Dünya ülkelerinin yaptıkları kamu harcamaları içerisinde en önemli kısım altyapı harcamaları olmaktadır. Çünkü altyapı harcamaları büyük yatırımları beraberinde getirmektedir. Bu nedenle bu tip harcamaların tek bir işletmeyle yapılabilmesi mümkün olmamaktadır. Altyapı yatırımları hem özel hem de kamu sektörü eliyle, yeni yatırımlara yön vermek ve üretimin verimliliğini arttırmak amacıyla yapılmaktadır. Altyapı yatırımları bazı özellikler içermektedir. Bunların

bazıları; fiziki ve beşerî sermayenin seviyesinin arttırılması, sanayi sektöründe kendine yeterlilik sağlayacak temel düzeyde bir altyapının sağlanması, altyapı ile elde edilen hizmetlerin genel olarak ithal edilmemesidir (Telli, 2020, s.55).

Kalkınmanın gerçekleşmesi için etkin bir sanayileşme olması gerekliliği genel kabul gören bir gerçektir. Sanayileşmenin gerçekleşmesi için de asgari bir altyapıya ihtiyaç duyulmaktadır. Bu altyapı olmadan üretim doğuracak uygulamaların yapılması, özel sektörün yapacağı yatırımları kârlı bulması, yani kalkınma gerçekleşememektedir. Altyapı yatırımlarını, ekonomide üretim uygulamalarının gerçekleşebilmesi için devlet tarafından ele alınması gerekmektedir. Altyapı yatırımları uzun bir sürece ihtiyaç duyan, düşük, özel ve toplumsal fayda niteliği taşıdığından devletçe bir sorumluluk olarak yerine getirilmelidir (Bayraktutan, 1992, s.92-93).

1.6.7. Gelir Dağılımı

Son zamanlarda Dünya ülkelerinin en çok üzerinde durduğu konulardan biri olan gelir dağılımı ve içinde mevcut olan adaletsizlikler, sosyal rahatsızlık ve iktisadi yıkımlara neden olabilmektedir. Gelir dağılımı bir ülkede herhangi bir süreçte meydana getirilmiş olan gelirin birey, grup ya da üretim etkenleri arasındaki paylaşımıdır (Ulusoy vd. 2015, s.46-47).

İktisadi etkenler arasında yer edinmiş olan gelir dağılımı ile iktisadi kalkınma arasında bir bağ olduğu hem teorik hem de ampirik literatür tarafından ortaya konulmaya çalışılmıştır.

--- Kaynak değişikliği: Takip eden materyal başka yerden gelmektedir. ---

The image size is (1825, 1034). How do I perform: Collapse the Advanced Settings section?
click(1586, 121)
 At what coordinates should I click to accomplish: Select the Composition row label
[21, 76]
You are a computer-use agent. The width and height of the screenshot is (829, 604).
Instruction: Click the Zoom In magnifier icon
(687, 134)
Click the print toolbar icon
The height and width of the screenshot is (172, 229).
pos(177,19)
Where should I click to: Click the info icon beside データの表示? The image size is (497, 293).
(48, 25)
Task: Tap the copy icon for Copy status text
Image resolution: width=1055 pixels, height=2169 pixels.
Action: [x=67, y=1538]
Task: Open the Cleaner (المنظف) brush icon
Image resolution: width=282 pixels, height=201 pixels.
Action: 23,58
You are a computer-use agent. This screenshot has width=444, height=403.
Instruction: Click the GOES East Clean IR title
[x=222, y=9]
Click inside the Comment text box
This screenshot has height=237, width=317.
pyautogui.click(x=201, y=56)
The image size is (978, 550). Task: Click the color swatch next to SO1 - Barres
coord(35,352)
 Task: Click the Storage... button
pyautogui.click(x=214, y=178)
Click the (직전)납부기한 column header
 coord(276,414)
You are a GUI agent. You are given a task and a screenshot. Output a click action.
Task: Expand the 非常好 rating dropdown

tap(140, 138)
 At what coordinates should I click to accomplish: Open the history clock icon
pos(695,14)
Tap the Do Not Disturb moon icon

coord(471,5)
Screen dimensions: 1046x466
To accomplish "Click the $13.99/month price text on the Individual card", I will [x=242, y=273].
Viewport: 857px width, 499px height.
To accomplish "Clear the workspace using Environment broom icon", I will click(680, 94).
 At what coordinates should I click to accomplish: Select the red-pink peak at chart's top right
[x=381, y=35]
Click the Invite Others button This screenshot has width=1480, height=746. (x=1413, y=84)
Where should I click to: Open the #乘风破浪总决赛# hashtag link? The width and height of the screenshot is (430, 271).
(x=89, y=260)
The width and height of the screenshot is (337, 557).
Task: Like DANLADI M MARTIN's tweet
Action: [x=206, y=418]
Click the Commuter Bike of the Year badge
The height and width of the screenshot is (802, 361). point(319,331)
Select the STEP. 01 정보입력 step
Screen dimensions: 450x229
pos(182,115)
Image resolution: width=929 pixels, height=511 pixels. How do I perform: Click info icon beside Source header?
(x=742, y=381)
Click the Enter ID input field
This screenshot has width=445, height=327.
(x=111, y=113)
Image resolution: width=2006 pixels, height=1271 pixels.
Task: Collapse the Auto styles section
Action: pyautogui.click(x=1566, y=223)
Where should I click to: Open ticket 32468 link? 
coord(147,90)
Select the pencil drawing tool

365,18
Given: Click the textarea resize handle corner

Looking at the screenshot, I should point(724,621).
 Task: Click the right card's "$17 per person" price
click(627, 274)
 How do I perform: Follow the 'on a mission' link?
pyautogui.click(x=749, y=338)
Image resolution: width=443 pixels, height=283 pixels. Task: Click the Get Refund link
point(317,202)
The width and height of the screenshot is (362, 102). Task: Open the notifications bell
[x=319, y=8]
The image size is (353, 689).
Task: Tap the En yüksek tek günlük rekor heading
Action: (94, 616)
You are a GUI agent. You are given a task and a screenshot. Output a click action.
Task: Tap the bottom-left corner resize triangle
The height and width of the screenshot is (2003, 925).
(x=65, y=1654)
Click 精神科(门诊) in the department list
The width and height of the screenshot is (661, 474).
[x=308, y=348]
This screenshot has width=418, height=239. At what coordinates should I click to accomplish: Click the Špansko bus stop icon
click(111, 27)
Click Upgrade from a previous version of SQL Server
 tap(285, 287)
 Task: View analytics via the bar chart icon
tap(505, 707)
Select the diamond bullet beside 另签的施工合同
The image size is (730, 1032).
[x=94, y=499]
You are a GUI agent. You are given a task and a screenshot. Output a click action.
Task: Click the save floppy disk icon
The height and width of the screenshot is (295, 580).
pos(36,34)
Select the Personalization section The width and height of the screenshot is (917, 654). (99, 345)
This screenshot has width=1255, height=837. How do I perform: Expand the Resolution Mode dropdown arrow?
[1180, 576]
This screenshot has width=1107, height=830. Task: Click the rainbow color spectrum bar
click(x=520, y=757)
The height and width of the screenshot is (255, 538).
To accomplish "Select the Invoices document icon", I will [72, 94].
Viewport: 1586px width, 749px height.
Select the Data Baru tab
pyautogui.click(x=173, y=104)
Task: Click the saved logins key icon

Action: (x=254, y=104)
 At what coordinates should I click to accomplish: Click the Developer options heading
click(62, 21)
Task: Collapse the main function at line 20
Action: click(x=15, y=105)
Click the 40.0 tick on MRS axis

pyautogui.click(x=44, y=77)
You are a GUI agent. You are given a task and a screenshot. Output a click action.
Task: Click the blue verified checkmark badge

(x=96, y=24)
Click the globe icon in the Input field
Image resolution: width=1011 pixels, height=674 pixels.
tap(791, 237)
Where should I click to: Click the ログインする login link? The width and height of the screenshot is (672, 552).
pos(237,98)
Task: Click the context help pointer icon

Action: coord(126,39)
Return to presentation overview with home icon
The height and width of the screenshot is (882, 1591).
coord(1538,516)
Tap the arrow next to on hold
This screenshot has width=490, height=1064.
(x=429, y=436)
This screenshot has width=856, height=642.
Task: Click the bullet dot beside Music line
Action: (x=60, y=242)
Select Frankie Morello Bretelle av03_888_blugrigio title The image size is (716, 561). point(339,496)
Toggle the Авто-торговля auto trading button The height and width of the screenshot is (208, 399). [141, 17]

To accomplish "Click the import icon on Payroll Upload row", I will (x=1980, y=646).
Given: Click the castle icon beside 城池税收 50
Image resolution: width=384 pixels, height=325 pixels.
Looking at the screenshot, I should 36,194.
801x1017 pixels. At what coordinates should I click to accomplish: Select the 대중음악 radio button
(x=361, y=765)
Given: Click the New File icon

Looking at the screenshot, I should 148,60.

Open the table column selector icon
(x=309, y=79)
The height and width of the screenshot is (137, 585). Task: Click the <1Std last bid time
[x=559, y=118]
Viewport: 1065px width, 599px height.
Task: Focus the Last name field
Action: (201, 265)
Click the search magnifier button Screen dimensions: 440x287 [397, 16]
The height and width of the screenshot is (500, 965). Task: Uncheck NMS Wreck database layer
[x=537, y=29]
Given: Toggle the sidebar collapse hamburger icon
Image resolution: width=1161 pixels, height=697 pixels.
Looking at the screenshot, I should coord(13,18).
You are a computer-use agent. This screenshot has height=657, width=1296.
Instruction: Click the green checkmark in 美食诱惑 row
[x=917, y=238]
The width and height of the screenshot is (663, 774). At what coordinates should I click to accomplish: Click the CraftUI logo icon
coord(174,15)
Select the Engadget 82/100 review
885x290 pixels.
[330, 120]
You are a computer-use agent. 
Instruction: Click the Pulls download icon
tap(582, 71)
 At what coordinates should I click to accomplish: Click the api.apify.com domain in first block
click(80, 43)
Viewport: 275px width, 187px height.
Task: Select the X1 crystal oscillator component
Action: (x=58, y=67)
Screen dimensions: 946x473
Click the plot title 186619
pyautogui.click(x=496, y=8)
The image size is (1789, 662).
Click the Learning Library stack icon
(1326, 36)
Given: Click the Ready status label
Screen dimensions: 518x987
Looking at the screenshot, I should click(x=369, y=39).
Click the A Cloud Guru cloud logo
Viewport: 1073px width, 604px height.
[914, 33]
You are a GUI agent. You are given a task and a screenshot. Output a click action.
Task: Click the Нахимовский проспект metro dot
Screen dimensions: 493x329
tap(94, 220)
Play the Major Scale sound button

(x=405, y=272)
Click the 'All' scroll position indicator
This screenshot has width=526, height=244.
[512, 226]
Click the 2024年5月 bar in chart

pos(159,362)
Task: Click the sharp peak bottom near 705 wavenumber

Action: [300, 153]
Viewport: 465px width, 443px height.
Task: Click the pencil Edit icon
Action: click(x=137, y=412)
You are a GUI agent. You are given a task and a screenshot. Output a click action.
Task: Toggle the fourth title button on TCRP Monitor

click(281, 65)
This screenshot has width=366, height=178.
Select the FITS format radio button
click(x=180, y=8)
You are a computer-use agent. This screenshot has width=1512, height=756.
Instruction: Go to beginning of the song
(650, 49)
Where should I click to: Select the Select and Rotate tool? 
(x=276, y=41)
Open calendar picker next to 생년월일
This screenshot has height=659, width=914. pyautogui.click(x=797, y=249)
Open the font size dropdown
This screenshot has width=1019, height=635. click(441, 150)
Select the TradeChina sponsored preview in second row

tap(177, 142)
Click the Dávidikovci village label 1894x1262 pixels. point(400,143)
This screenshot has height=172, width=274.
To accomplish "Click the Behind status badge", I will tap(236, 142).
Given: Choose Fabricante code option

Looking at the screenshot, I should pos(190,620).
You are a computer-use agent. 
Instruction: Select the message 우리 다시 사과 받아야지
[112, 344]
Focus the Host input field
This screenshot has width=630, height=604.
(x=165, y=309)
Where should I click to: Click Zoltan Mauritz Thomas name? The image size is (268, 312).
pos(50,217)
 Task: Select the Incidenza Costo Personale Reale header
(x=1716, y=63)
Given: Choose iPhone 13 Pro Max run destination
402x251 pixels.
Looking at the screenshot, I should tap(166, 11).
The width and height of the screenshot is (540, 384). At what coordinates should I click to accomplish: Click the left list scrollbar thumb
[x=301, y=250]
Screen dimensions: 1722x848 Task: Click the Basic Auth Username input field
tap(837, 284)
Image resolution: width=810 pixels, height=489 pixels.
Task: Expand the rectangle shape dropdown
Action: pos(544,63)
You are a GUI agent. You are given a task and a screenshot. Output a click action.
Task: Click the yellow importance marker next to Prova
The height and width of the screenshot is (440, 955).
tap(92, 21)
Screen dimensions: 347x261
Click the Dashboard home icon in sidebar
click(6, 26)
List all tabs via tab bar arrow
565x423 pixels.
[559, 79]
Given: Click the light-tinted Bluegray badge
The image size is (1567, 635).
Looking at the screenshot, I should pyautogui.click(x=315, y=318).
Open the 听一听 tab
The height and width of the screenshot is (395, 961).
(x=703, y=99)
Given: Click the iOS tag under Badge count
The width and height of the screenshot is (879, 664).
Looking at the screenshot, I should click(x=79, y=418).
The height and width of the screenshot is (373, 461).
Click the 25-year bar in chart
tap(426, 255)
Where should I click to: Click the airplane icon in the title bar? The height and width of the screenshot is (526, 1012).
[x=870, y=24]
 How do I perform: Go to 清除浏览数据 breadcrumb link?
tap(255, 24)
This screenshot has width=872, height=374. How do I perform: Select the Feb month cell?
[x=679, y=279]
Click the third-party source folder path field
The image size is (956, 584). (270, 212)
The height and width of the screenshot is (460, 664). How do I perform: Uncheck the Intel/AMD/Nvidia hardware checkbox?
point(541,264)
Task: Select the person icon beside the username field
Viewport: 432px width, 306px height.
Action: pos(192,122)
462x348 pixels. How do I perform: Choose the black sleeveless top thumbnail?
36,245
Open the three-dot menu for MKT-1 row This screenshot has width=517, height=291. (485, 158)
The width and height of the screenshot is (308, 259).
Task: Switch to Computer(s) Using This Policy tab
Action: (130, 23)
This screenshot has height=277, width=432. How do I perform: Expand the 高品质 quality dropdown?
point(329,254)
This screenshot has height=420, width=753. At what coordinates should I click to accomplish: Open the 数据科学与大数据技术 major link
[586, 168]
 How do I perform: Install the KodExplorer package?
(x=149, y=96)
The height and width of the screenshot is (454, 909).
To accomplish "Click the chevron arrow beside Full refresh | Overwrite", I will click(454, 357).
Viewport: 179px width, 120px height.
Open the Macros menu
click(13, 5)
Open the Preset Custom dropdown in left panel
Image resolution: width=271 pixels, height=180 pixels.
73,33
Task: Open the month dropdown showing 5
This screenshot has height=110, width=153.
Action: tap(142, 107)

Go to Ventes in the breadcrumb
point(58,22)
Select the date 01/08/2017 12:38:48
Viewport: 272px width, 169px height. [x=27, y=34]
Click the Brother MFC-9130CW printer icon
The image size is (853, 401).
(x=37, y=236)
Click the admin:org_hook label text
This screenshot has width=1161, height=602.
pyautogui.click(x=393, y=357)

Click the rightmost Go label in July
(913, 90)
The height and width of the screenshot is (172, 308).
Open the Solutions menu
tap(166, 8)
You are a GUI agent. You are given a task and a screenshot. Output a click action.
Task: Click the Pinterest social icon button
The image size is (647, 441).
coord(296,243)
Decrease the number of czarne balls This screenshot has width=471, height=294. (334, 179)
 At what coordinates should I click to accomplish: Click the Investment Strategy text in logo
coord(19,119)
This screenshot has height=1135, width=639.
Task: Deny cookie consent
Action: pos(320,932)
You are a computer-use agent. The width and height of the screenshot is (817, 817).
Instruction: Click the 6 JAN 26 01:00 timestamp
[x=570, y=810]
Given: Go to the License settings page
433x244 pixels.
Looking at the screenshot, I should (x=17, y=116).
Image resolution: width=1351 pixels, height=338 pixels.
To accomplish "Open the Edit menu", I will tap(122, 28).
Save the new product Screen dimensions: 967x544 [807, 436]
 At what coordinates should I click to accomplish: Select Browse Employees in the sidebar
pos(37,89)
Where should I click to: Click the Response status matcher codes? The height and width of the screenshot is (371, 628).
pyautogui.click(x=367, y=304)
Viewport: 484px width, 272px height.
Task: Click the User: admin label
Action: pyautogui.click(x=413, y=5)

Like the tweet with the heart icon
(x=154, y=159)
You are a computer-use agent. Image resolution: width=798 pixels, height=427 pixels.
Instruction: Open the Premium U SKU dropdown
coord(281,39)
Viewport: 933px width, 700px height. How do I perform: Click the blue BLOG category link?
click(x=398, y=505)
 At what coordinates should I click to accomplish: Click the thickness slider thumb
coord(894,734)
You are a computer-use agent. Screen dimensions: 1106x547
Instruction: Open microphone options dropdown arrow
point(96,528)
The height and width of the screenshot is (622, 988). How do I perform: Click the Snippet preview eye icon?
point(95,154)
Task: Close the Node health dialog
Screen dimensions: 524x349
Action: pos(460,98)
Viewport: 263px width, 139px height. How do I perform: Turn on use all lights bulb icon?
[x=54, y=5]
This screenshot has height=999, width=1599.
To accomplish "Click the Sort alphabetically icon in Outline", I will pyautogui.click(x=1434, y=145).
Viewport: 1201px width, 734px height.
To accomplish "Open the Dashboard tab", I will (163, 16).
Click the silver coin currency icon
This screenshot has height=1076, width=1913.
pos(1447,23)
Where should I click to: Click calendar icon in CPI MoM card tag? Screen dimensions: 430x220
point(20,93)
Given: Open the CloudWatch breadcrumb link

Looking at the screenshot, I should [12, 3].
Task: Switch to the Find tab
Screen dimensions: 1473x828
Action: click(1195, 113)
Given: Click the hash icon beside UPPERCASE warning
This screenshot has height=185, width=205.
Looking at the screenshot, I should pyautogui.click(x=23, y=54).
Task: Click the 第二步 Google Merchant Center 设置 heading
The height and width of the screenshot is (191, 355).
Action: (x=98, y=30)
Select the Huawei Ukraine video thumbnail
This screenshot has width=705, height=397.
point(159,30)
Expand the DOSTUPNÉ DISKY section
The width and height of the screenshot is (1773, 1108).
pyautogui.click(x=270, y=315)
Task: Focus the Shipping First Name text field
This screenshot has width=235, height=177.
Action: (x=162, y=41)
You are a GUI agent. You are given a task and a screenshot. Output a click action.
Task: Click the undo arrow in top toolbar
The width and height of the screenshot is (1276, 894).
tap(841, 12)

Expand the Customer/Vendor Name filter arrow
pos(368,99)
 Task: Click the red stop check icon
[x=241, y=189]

Bu bağın nedeni, gelir dağılımda eşit olunması ve sosyal refah seviyesinin yükseltilmesi ya da iktisadi kalkınmanın sağlanmasıyla beraber gelir dağılımının da daha sağlıklı olacağının düşünülmesi ile dile getirilmektedir (Şaşmaz ve Yayla, 2018, s.263).

Dünya ülkelerinin gelir dağılımıyla ilgilenmesinin birden fazla sebebi vardır, temel olarak gelir dağılımında ortaya çıkabilecek bir adaletsizliğin yoksulluğu oluşturan temel faktör olduğu düşünülmektedir. Bunun nedeni; gelir, eğitim ve toprak mülkiyeti gibi önem taşıyan konularda artan eşitsizlik kendisinden daha büyük bir seviyede yoksulluğu doğurmaktadır. Bu yüzden yoksulluk ve gelir dağılımındaki durum birbirine sıkıca bağlı olup; aralarında değiş, tokuş ilişkisi

mevcuttur. Dolayısıyla iktisadi kalkınmanın en önemli gayelerinden biri gelir dağılımında adaleti gerçekleştirerek yoksulluğu engellemektir (Alataş, 2014, s.12).